**AIM:**
Return the entries below word for word, starting at the line that contains "Click the Print icon in toolbar" and ending at the last line of the entries, with both ends included.
>> BEGIN DATASET EXCERPTS
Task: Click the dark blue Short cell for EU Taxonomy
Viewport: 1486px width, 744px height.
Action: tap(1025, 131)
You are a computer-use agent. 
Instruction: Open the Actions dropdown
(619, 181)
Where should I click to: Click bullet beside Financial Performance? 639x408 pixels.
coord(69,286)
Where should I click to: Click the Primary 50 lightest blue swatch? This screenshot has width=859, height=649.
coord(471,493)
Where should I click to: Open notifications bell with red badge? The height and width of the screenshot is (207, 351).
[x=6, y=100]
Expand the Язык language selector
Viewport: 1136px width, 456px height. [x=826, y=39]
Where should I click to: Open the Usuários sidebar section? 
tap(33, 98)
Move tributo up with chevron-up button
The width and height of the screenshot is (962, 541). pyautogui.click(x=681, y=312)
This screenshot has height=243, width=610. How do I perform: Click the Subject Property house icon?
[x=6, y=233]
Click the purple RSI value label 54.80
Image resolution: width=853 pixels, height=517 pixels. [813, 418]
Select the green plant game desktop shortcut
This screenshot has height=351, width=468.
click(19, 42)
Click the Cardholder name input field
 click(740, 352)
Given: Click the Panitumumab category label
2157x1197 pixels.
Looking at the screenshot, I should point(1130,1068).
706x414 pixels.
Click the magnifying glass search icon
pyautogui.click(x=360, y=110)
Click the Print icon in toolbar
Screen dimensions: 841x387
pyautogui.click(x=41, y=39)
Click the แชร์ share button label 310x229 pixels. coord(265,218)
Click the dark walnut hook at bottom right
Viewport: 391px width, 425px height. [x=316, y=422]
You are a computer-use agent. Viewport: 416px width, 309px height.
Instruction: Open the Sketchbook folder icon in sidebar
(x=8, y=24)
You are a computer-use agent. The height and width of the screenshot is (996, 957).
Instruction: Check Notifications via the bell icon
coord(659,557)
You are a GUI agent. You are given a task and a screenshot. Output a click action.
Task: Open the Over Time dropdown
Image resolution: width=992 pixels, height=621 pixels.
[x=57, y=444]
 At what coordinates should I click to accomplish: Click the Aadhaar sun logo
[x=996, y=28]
>> END DATASET EXCERPTS
**ANSWER TO THIS TASK:**
Click the Print icon in toolbar
Screen dimensions: 841x387
pyautogui.click(x=41, y=39)
Click the แชร์ share button label 310x229 pixels. coord(265,218)
Click the dark walnut hook at bottom right
Viewport: 391px width, 425px height. [x=316, y=422]
You are a computer-use agent. Viewport: 416px width, 309px height.
Instruction: Open the Sketchbook folder icon in sidebar
(x=8, y=24)
You are a computer-use agent. The height and width of the screenshot is (996, 957).
Instruction: Check Notifications via the bell icon
coord(659,557)
You are a GUI agent. You are given a task and a screenshot. Output a click action.
Task: Open the Over Time dropdown
Image resolution: width=992 pixels, height=621 pixels.
[x=57, y=444]
 At what coordinates should I click to accomplish: Click the Aadhaar sun logo
[x=996, y=28]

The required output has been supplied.